## Exercise requirements:
After locating the line that contains "Select the hydrometer product thumbnail" in the records below, write out exactly that line and each line after it through the one that contains "Click the 'No", and nothing else.

BEGIN Material supplied

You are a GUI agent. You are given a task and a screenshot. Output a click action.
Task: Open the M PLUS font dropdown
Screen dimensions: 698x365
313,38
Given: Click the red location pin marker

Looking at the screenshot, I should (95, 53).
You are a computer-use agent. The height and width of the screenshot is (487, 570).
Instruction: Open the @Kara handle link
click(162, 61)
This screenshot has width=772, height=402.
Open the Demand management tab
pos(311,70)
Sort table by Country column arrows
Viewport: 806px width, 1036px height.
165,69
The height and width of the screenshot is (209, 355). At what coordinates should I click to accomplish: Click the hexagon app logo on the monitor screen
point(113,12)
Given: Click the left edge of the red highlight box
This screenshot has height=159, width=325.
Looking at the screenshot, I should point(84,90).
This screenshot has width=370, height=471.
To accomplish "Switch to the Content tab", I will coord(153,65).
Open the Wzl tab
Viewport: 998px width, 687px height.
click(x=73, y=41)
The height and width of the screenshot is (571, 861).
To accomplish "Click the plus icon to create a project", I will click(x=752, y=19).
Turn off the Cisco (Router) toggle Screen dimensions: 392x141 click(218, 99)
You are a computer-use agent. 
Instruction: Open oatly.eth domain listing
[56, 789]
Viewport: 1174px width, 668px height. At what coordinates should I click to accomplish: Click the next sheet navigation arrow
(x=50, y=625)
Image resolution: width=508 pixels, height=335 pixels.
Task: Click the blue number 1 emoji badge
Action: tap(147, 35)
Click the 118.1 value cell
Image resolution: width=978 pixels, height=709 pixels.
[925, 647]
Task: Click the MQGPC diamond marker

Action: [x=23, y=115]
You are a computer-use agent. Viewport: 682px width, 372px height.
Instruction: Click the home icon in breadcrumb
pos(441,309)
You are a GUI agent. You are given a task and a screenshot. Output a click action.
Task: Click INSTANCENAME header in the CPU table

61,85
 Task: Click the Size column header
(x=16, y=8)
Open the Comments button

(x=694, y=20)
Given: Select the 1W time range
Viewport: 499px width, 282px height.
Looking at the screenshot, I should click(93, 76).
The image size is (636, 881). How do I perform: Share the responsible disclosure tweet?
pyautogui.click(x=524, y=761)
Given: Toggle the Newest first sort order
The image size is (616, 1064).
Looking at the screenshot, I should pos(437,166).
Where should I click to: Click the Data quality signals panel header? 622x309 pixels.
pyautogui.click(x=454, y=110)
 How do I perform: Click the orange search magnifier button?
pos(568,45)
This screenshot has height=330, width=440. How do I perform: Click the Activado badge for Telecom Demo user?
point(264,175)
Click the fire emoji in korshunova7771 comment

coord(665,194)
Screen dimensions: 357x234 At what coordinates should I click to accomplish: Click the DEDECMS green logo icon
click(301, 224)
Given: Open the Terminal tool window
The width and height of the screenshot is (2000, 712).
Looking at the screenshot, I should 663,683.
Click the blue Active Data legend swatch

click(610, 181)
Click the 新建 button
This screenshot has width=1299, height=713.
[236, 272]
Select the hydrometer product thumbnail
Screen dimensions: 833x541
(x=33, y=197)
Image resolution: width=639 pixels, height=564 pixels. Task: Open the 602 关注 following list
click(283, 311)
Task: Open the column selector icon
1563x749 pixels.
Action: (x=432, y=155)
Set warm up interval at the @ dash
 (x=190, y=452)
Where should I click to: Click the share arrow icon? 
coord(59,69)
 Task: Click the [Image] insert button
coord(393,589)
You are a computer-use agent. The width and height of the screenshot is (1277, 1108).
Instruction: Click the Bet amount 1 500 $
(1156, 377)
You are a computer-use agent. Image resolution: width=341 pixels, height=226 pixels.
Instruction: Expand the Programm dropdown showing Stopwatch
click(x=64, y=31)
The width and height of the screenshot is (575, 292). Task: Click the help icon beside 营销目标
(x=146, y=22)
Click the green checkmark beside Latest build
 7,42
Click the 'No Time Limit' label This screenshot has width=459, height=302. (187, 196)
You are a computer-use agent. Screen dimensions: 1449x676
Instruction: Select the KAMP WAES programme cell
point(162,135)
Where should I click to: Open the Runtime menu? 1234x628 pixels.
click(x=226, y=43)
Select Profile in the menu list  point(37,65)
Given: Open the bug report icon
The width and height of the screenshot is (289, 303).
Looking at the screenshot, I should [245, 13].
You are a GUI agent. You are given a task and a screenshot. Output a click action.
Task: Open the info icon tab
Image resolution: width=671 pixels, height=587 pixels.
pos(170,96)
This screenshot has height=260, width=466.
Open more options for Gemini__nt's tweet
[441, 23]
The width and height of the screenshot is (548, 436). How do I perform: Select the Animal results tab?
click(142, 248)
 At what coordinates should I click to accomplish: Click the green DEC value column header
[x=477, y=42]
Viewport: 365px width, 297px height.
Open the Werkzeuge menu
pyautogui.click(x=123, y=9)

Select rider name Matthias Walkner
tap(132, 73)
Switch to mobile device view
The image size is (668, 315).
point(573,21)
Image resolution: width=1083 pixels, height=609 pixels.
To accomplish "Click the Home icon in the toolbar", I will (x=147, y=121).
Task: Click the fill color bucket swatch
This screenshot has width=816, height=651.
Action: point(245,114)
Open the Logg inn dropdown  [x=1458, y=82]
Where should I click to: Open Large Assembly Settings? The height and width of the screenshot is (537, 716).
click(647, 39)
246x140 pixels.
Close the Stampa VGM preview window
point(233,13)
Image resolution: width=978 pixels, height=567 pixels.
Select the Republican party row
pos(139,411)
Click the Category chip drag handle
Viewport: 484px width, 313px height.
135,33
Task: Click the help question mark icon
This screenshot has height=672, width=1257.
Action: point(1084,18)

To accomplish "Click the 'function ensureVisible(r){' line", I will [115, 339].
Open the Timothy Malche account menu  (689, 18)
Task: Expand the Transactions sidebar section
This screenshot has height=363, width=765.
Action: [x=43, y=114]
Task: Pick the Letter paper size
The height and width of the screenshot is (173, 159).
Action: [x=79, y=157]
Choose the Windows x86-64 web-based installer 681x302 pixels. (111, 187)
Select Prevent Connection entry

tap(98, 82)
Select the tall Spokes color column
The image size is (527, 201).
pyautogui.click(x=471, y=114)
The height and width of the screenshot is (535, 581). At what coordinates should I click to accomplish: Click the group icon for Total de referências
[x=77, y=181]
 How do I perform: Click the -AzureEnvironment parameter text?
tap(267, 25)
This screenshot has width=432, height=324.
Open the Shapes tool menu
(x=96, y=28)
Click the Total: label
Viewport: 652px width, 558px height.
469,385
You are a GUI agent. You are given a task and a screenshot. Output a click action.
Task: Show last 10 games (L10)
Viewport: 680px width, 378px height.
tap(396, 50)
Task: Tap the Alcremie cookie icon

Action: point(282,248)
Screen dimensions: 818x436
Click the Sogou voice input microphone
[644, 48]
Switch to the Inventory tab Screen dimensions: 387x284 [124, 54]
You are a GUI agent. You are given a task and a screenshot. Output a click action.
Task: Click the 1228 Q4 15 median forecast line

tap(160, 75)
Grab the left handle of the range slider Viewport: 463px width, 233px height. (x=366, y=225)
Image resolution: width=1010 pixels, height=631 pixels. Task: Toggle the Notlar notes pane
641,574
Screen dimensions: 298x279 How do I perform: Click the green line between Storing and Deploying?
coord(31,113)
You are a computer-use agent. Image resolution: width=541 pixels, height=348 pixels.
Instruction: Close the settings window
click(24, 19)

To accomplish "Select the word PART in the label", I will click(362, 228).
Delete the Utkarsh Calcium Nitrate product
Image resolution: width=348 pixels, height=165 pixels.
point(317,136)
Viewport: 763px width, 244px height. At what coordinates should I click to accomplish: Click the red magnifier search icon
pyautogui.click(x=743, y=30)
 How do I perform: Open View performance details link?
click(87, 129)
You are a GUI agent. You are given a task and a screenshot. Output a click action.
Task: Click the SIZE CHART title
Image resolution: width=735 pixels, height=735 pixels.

END Material supplied

## Task solution:
Select the hydrometer product thumbnail
Screen dimensions: 833x541
(x=33, y=197)
Image resolution: width=639 pixels, height=564 pixels. Task: Open the 602 关注 following list
click(283, 311)
Task: Open the column selector icon
1563x749 pixels.
Action: (x=432, y=155)
Set warm up interval at the @ dash
 (x=190, y=452)
Where should I click to: Click the share arrow icon? 
coord(59,69)
 Task: Click the [Image] insert button
coord(393,589)
You are a computer-use agent. The width and height of the screenshot is (1277, 1108).
Instruction: Click the Bet amount 1 500 $
(1156, 377)
You are a computer-use agent. Image resolution: width=341 pixels, height=226 pixels.
Instruction: Expand the Programm dropdown showing Stopwatch
click(x=64, y=31)
The width and height of the screenshot is (575, 292). Task: Click the help icon beside 营销目标
(x=146, y=22)
Click the green checkmark beside Latest build
 7,42
Click the 'No Time Limit' label This screenshot has width=459, height=302. (187, 196)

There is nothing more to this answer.